THE WORLD DISCUSSES #PYTHIAN ON TWITTER. HAVE A QUESTION? USE OUR HASHTAG AND ASK AWAY.

MySQL: Replacing URL Escape Sequences

So you want to store URLs in MySQL, and the URLs have those annoying %20%27%7C%26%5E%2B%2D%25 symbols? And you want to be able to show your users some kind of human-readable information. You might want to consider using this trick. Take this list of commonly escaped characters as an example:

%20 - space
%27 - '
%7C - |
%26 - &
%5E - ^
%2B - +
%2D - -
%25 - %

So, how about we do some search’n'replace on that?

mysql> SET @url:='%20%27%7C%26%5E%2B%2D%25';
Query OK, 0 rows affected (0.00 sec)

mysql> SELECT @url as original,
    ->        REPLACE(REPLACE(REPLACE(REPLACE(REPLACE(REPLACE(
    ->        REPLACE(REPLACE(REPLACE(REPLACE(REPLACE(REPLACE(
    ->        @test,'%20',' '),
    ->        '%27','\''),
    ->        '%7C','|'),  -- REPLACE() is case sensitive
    ->        '%7c','|'),  -- so we have
    ->        '%26','&'),
    ->        '%5E','^'),
    ->        '%5e','^'),  -- to repeat
    ->        '%2D','-'),
    ->        '%2d','-'),  -- ourselves
    ->        '%2B','+'),
    ->        '%2b','+'),  -- sometimes
    ->        '%25','%') as replaced;
+--------------------------+----------+
| original                 | replaced |
+--------------------------+----------+
| %20%27%7C%26%5E%2B%2D%25 |  '|&^+-% |
+--------------------------+----------+
1 row in set (0.01 sec)

mysql>

We can easily turn this into a function:

mysql> CREATE DATABASE foo;
Query OK, 1 row affected (0.03 sec)

mysql> USE foo;
Database changed
mysql> CREATE FUNCTION url_replace
    -> (url VARCHAR(1024))
    -> RETURNS VARCHAR(1024)
    -> BEGIN
    -> RETURN REPLACE(REPLACE(REPLACE(REPLACE(REPLACE(REPLACE(
    ->        REPLACE(REPLACE(REPLACE(REPLACE(REPLACE(REPLACE(
    ->        @test,'%20',' '),
    ->        '%27','\''),
    ->        '%7C','|'),
    ->        '%7c','|'),
    ->        '%26','&'),
    ->        '%5E','^'),
    ->        '%5e','^'),
    ->        '%2D','-'),
    ->        '%2d','-'),
    ->        '%2B','+'),
    ->        '%2b','+'),
    ->        '%25','%');
    -> END$$
Query OK, 0 rows affected (0.02 sec)

mysql> DELIMITER ;

mysql> SELECT url_replace('%20%27%7C%26%5E%2B%2D%25') as bar;
+----------+
| bar      |
+----------+
|  '|&^+-% |
+----------+
1 row in set (0.00 sec)

mysql>

I hope this is useful to you guys. Cheers!

Useful links:

4 Responses

  1. Hi!

    It’s a nice try, but I don’t think this covers all cases. Lookhere (rfc 1738):

    “…octets may be encoded by a character triplet consisting of the character “%” followed by the two hexadecimal digits…

    and


    Octets must be encoded if they have no corresponding graphic character within the US-ASCII coded character set, if the use of the corresponding character is unsafe, or if the corresponding character is reserved for some other interpretation within the particular URL scheme.

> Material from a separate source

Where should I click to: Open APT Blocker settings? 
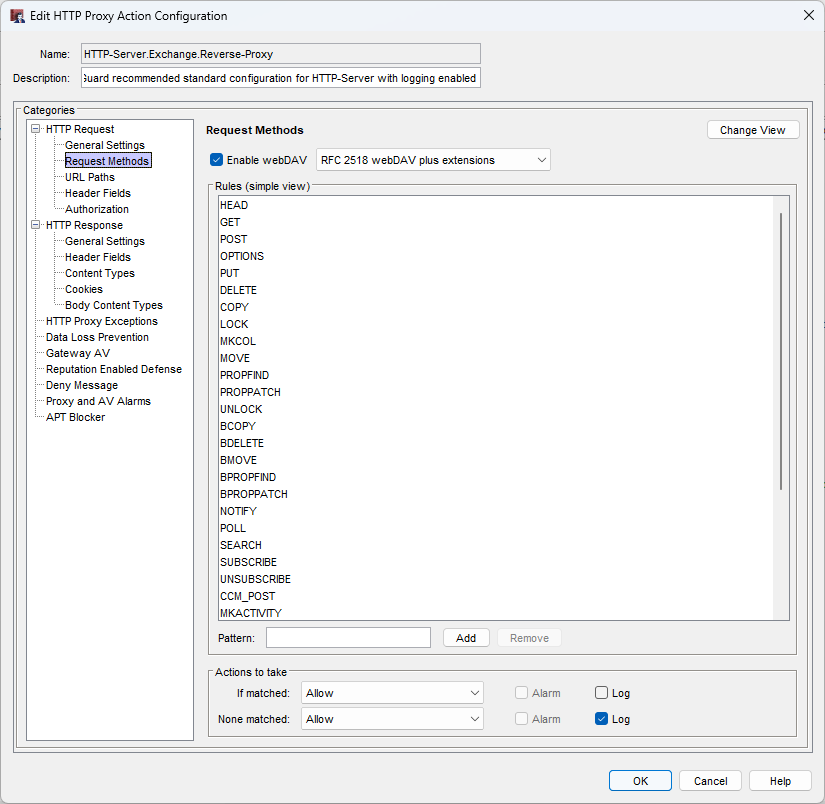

    So, this basically says that *any* character may be encoded, and that some *must* be encoded. So in order to do it right, you actually have to decode every occurrence of %HH.

    In addition, (can’t find which RFC that is), the space character (ascii 32) maybe encoded as +

    As far as I can see the only way to do this reliably and correct is to loop over all characters. Ugly, slow…but correct. So I guess I would recommend everybody to deal with this in the application before putting it into the db. That, or write a UDF (for performance reasons).

    kind regards,
    Roland Bouman

  2. Augusto Bott says:

    @Roland,

    Thanks for your feedback! Indeed, replacing every occurrence of %HH is a requirement for full compliance (as well as parsing correctly the space character). This snippet is an (incomplete) example.

    Cheers!

  3. Websurfer says:

    Yes not complete. The example as given doesn’t parse in MySQL.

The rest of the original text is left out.